## TASK TO COMPLETE
Please take the records that follow and repeat exactly the lines starting with the line with "Image resolution: width=430, height=932." and going on through the line with "[Close] (398, 703)".

## RECORDS TO USE
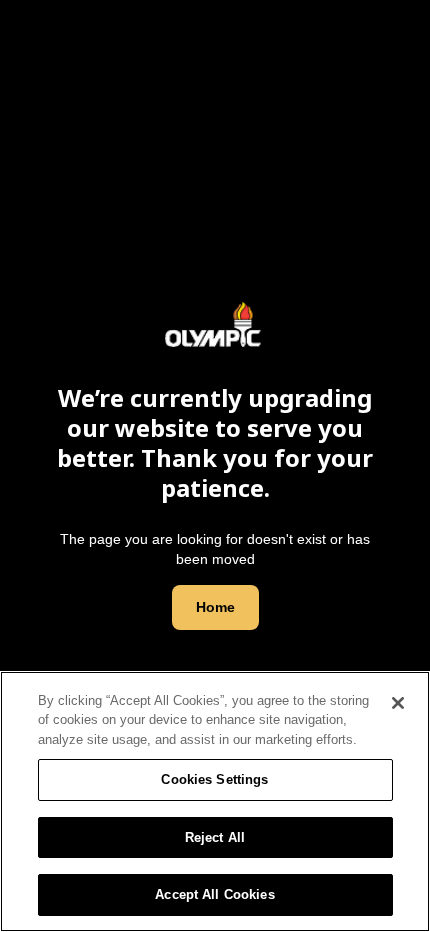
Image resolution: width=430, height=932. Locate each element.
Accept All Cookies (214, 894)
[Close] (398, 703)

* * *

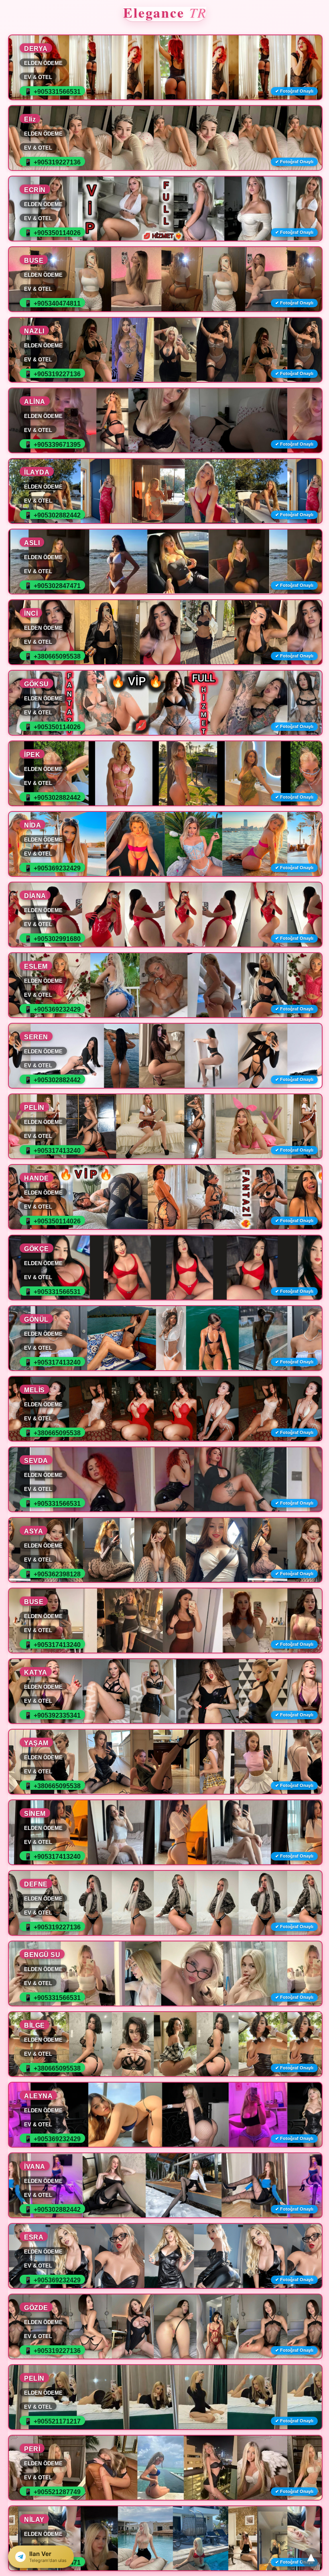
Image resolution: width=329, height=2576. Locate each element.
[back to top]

* * *

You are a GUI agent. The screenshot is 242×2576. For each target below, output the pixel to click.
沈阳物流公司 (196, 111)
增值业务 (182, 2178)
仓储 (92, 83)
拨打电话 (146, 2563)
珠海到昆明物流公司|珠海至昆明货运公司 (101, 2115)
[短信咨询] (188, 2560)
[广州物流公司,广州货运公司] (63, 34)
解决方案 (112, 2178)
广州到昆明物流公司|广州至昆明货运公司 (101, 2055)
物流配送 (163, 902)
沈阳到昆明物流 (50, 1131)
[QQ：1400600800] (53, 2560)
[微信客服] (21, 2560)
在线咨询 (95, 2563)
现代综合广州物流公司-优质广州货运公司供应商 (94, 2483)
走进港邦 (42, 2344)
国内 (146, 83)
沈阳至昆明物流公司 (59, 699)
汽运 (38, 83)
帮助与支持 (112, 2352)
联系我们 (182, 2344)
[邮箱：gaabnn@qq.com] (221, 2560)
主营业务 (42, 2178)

## FINISHED EXERCISE
Image resolution: width=430, height=932. Locate each element.
Accept All Cookies (214, 894)
[Close] (398, 703)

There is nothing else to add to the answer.